### Try it
If a line in the records below contains the word "Subjects", copy it.

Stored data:
....

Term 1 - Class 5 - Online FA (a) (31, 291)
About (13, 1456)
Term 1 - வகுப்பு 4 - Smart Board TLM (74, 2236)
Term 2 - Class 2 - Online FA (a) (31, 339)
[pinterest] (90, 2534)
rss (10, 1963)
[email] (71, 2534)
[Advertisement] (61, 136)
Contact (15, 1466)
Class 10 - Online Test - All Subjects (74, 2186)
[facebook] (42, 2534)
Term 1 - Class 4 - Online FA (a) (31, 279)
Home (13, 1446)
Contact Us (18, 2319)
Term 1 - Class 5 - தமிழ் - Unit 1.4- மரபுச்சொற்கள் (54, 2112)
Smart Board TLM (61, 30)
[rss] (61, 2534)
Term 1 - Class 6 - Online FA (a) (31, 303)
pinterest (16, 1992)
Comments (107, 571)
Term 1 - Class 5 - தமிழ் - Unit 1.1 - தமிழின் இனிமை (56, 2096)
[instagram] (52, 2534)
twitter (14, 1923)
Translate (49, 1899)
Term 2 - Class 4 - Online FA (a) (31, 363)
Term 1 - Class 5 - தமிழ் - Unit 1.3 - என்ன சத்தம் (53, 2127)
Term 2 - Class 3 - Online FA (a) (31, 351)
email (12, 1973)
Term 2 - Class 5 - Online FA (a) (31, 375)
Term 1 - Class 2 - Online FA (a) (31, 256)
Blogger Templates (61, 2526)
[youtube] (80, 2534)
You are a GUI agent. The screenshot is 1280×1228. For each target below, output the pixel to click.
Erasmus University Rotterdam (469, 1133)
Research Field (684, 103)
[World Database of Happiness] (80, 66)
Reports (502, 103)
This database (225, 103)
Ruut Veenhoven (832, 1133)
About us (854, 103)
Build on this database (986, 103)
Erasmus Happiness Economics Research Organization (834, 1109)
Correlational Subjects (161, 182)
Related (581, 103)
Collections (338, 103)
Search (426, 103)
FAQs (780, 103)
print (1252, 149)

....

### Written solution
Class 10 - Online Test - All Subjects (74, 2186)
Correlational Subjects (161, 182)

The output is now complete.